Under the united regime of the House of Savoy, one of its representatives, Chevally, visits Fabrizio and asks him to be a senator in the new parliament and represent Sicily.  It’s a very powerful and lengthy sequence where Fabrizio tries to explain the nature of Sicily and Sicilians.  He refuses, of course, because he believes he is “utterly without illusions” and one who lacks the “faculty of self-deception, essential requisite for those who wish to guide others”.  He, somewhat predictably, offers Don Calogero Sedara in his place, which is almost laughed at by Chevally.

I think in many ways Fabrizio sees himself as a fairly simple man … not in terms of being uneducated but lacking the ego for this new world.  This also marks the point where Fabrizio is entering a private journey of existentialism.

He says finally, and perhaps in a way to ensure he isn’t heard by Chevally, the exquisite lines: “We were the leopards, the lions. Those who will take our place will be jackals, hyenas.  And all of us, leopards, lions, jackals and sheep, we’ll go on thinking ourselves the salt of the earth.”
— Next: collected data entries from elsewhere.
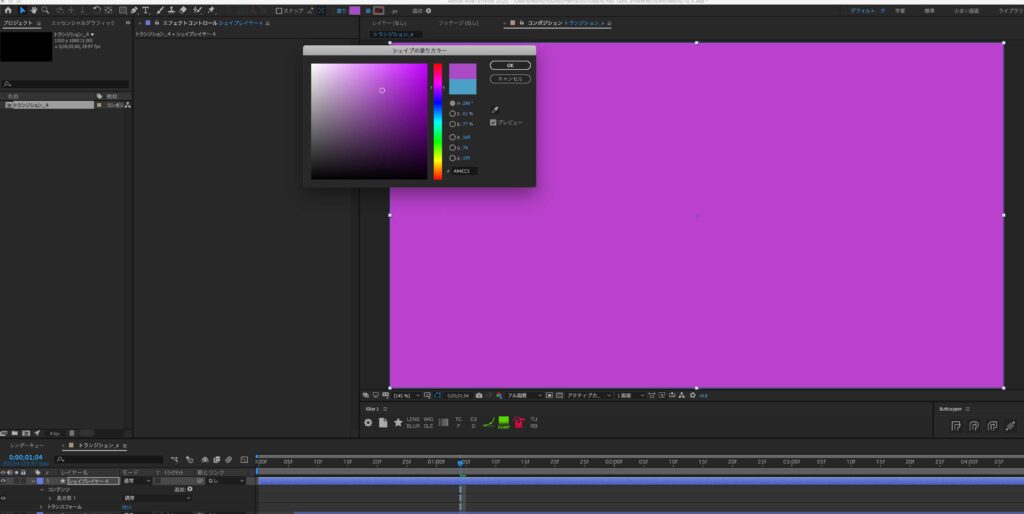Choose the Pen tool

[134, 10]
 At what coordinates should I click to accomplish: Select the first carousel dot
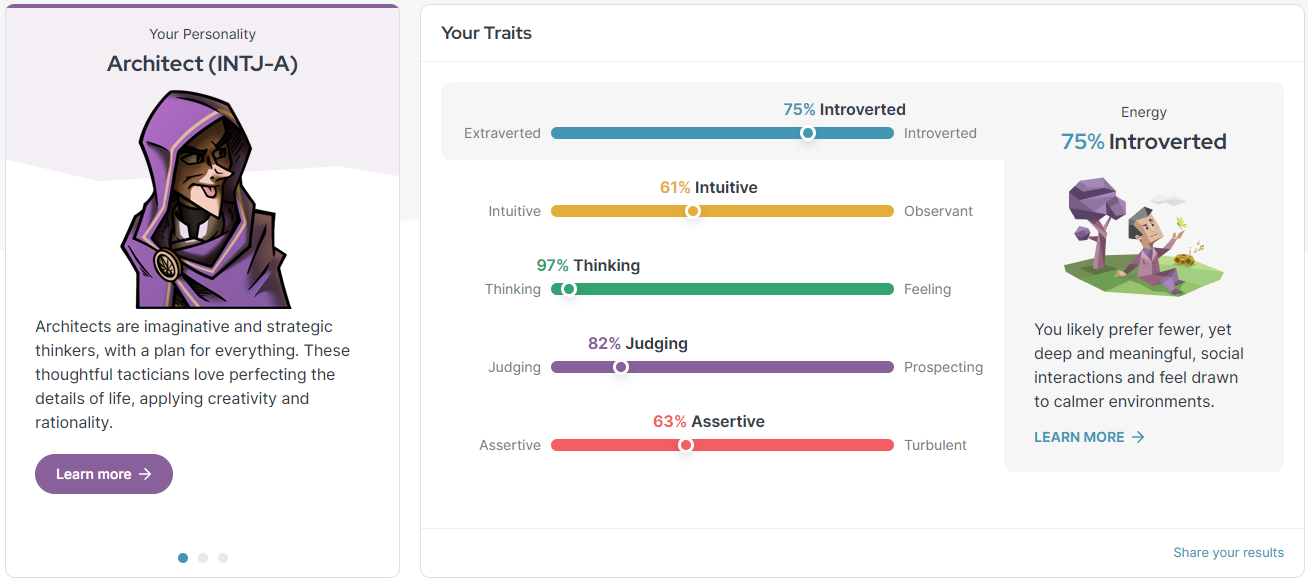183,558
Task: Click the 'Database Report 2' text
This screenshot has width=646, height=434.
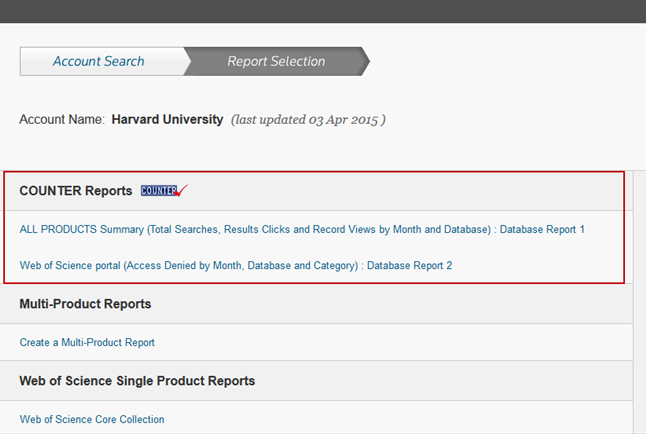Action: (x=409, y=265)
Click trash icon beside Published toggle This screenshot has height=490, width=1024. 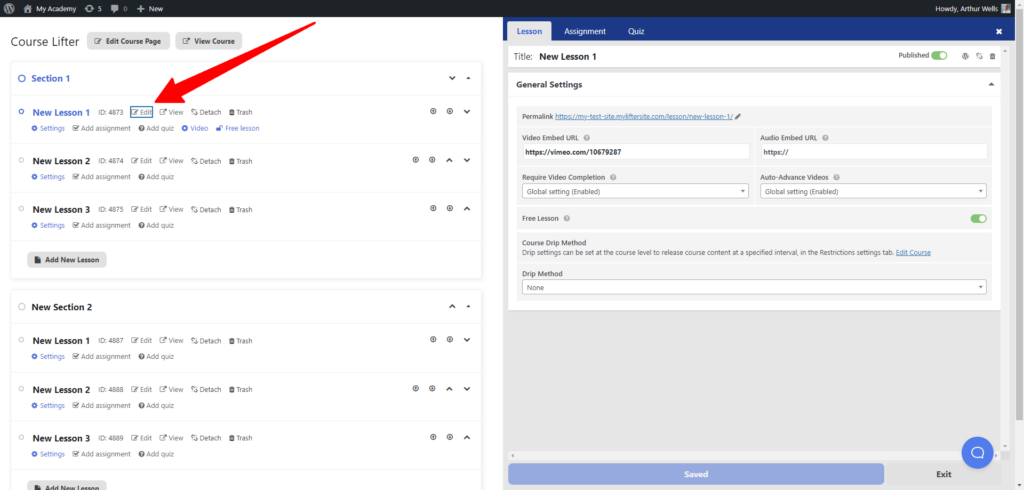993,56
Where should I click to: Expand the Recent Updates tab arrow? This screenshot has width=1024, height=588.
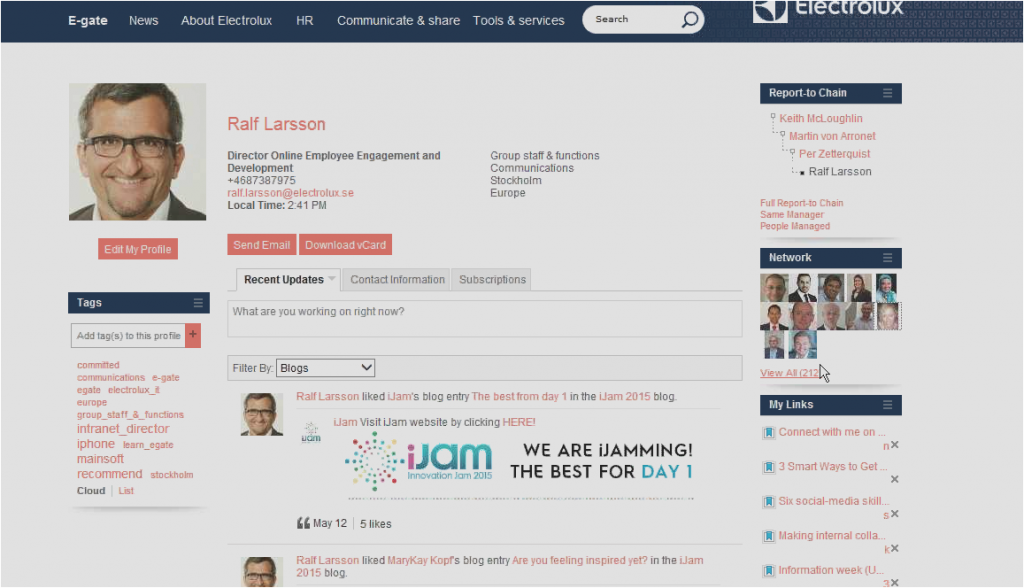332,280
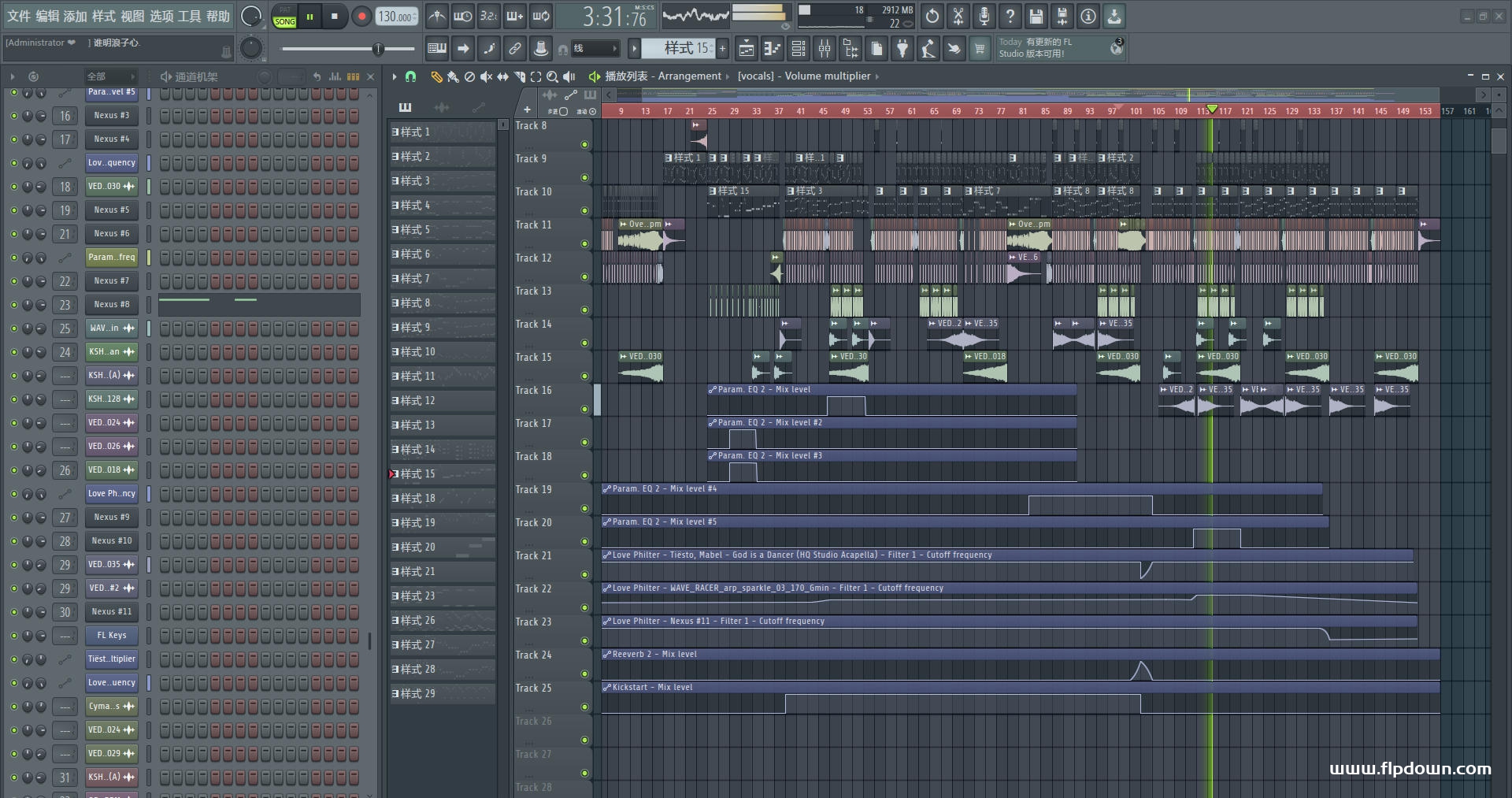Open the 全部 channel filter dropdown

coord(111,76)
I love that.  It’s like he is confessing a fear of what the new social order will be, and indeed perhaps how the new regime will be, and wisely stating that we will falsely believe we are all unified or equal.

Of course, this film concludes with the famous, magnificent and elaborate ball that is jaw-droppingly opulent.  The Salinas are back in Palermo but they are mere spectators and not the central attraction.
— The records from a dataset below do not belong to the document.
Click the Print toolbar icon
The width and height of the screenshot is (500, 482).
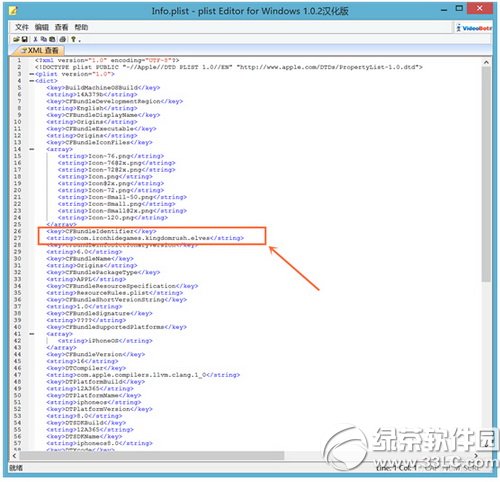point(63,39)
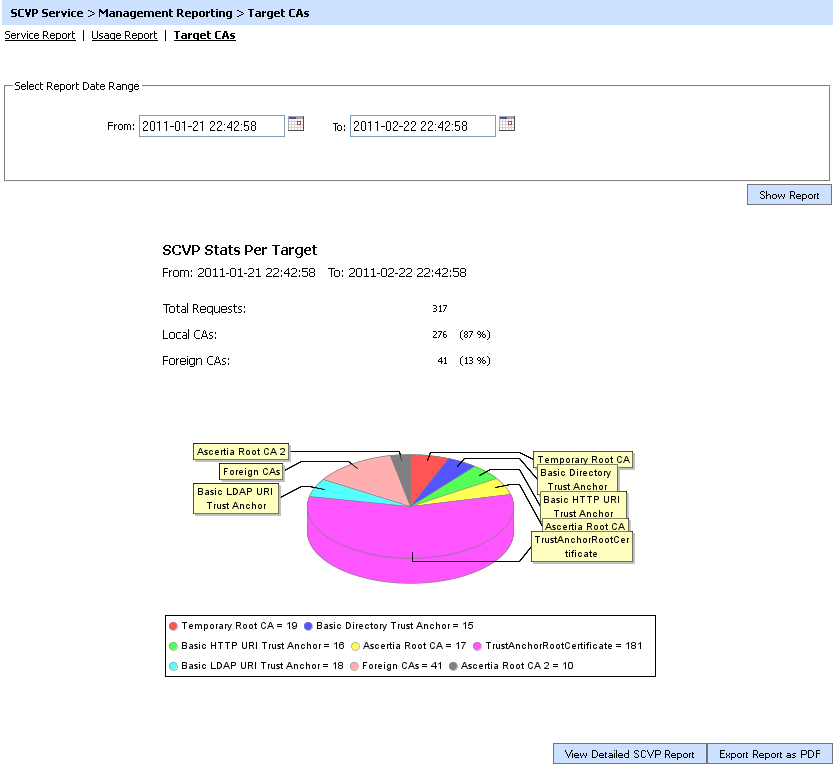834x768 pixels.
Task: Click the blue Basic Directory Trust Anchor legend dot
Action: click(x=309, y=625)
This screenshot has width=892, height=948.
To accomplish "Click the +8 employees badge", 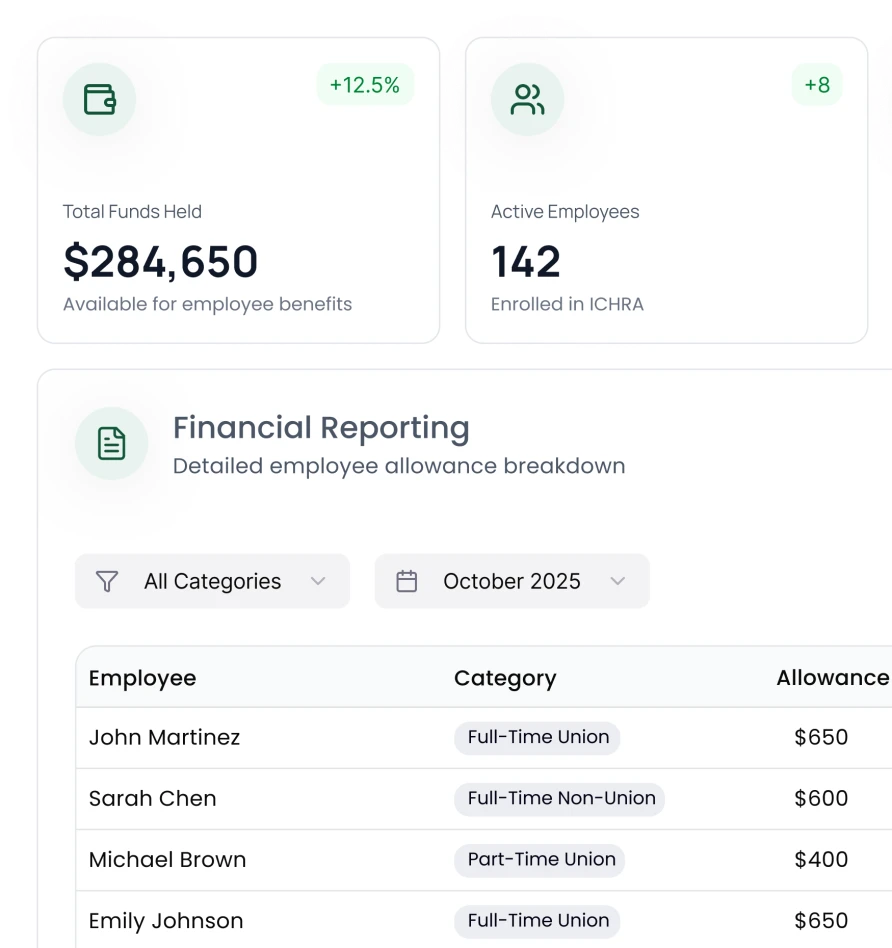I will [x=817, y=85].
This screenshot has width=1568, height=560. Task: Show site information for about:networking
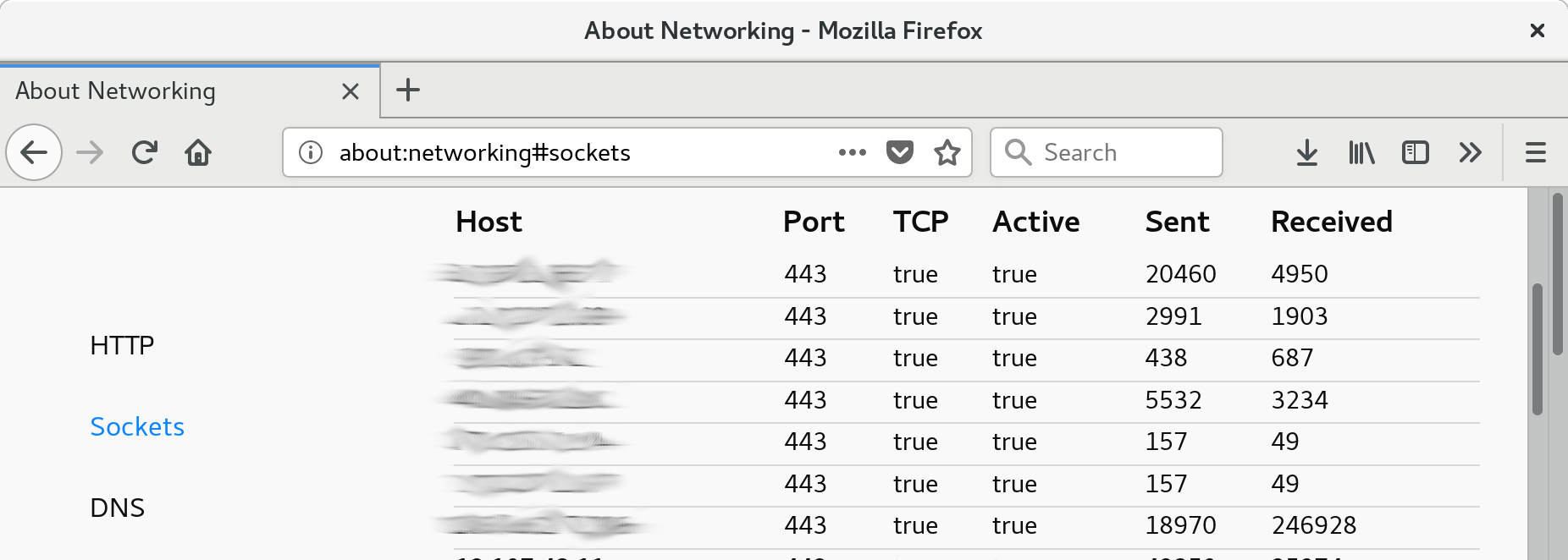click(311, 152)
This is Angelica’s welcome into society and she arrives in a white gown drawing in many suitors.  We notice Fabrizio is tired, perhaps exhausted.  He regrets coming to the ball but stays because it is the right thing to do.  He wanders into Don Diego’s library and is entranced by a painting that reminds him of death and makes him contemplate his own mortality.  He is interrupted by Angelica and Tancredi, who are startled and saddened to hear him talking about death.  Angelica insists he dance with her in quite an erotic exchange. She obviously wants to distract him from what she sees as sad thoughts and use her beauty to make him feel good.  And then we see their legendary waltz, both personally exciting for them and a very entrancing public display.  Concetta watches, feeling left out, as does Fabrizio’s wife, and even Tancredi looks uncomfortable.  Angelica is the new central female figure of this family and, as critics have noted before, the dance is so significant because it is the last dance of the whole social order.

At dawn, as the ball comes to its close, Fabrizio beckons Tancredi to take care of the family and get them home. Fabrizio decides to walk home, and as he does he encounters a priest on his way to give last rites.  He kneels.  He then looks up at the stars (he is an amateur astronomer) and pleads for something less ephemeral.  It is in effect like a death wish as he contemplates just what is his position in life, what is its meaning.
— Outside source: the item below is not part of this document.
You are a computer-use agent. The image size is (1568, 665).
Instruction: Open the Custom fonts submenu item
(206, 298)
There are many striking examples of depth of field throughout the film that largely use the motif of doors.  Doors constantly opening to wider rooms and all in focus, as they gesture towards the possibilities of change and a way of life that must expand beyond what it knows.

Also I love the use of mirrors, particularly when they circle Fabrizio.  I love the first one I spoke of with Tancredi. And then on other occasions: when Fabrizio speaks to Father Pirrone after taking a bath, and when he uses the men’s restroom at the ball, there is a mirror to the front and to his right.  We see him in both reflections and he is vulnerable in both and under pressure.  And it gives the impression of the world looking in on him, the changes crowding him and perhaps even the sides of him he can’t see but others can.  And before the dance he looks at his expression in the same mirror where Angelica looks at hers.  Perhaps another sharing of the same space and ideas and transference of power.

Lancaster is exceptional – understated, powerful, regal, comical, frightening, calm, vulnerable – and apparently he based his character mostly on Visconti himself.  I see hints of The Godfather, The Age of Innocence and a slew of other films, but right now not a lot beats this. Just beautiful movie-making.